(Saved entries)
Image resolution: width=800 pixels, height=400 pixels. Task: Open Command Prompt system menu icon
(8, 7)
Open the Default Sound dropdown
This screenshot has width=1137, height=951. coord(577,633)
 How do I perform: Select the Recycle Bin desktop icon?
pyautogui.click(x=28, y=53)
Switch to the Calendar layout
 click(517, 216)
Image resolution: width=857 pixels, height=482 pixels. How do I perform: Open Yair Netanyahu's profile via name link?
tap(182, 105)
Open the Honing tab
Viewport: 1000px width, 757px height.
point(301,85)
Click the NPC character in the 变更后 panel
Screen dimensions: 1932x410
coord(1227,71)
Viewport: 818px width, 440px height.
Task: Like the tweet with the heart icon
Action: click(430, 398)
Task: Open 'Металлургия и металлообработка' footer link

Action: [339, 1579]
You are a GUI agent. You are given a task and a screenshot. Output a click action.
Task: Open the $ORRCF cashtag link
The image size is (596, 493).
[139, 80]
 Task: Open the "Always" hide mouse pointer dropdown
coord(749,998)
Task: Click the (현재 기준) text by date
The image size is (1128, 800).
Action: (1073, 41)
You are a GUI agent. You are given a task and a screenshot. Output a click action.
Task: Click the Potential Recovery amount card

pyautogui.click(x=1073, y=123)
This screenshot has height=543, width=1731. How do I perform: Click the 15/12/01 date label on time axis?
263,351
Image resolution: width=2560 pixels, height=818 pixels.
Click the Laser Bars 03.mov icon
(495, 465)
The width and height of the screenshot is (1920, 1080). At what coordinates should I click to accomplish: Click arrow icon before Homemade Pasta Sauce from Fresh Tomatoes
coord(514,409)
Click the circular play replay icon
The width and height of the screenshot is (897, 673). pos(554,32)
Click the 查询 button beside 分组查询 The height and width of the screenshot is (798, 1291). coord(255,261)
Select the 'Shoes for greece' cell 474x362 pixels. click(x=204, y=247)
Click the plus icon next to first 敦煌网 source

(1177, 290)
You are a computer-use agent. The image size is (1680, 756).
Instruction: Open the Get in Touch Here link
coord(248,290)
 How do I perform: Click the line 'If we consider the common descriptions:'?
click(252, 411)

Problem: Your task is to write out every record exactly.

Exercise output:
Image resolution: width=800 pixels, height=400 pixels. Task: Open Command Prompt system menu icon
(8, 7)
Open the Default Sound dropdown
This screenshot has width=1137, height=951. coord(577,633)
 How do I perform: Select the Recycle Bin desktop icon?
pyautogui.click(x=28, y=53)
Switch to the Calendar layout
 click(517, 216)
Image resolution: width=857 pixels, height=482 pixels. How do I perform: Open Yair Netanyahu's profile via name link?
tap(182, 105)
Open the Honing tab
Viewport: 1000px width, 757px height.
point(301,85)
Click the NPC character in the 变更后 panel
Screen dimensions: 1932x410
coord(1227,71)
Viewport: 818px width, 440px height.
Task: Like the tweet with the heart icon
Action: click(430, 398)
Task: Open 'Металлургия и металлообработка' footer link

Action: [339, 1579]
You are a GUI agent. You are given a task and a screenshot. Output a click action.
Task: Open the $ORRCF cashtag link
The image size is (596, 493).
[139, 80]
 Task: Open the "Always" hide mouse pointer dropdown
coord(749,998)
Task: Click the (현재 기준) text by date
The image size is (1128, 800).
Action: (1073, 41)
You are a GUI agent. You are given a task and a screenshot. Output a click action.
Task: Click the Potential Recovery amount card

pyautogui.click(x=1073, y=123)
This screenshot has height=543, width=1731. How do I perform: Click the 15/12/01 date label on time axis?
263,351
Image resolution: width=2560 pixels, height=818 pixels.
Click the Laser Bars 03.mov icon
(495, 465)
The width and height of the screenshot is (1920, 1080). At what coordinates should I click to accomplish: Click arrow icon before Homemade Pasta Sauce from Fresh Tomatoes
coord(514,409)
Click the circular play replay icon
The width and height of the screenshot is (897, 673). pos(554,32)
Click the 查询 button beside 分组查询 The height and width of the screenshot is (798, 1291). coord(255,261)
Select the 'Shoes for greece' cell 474x362 pixels. click(x=204, y=247)
Click the plus icon next to first 敦煌网 source

(1177, 290)
You are a computer-use agent. The image size is (1680, 756).
Instruction: Open the Get in Touch Here link
coord(248,290)
 How do I perform: Click the line 'If we consider the common descriptions:'?
click(252, 411)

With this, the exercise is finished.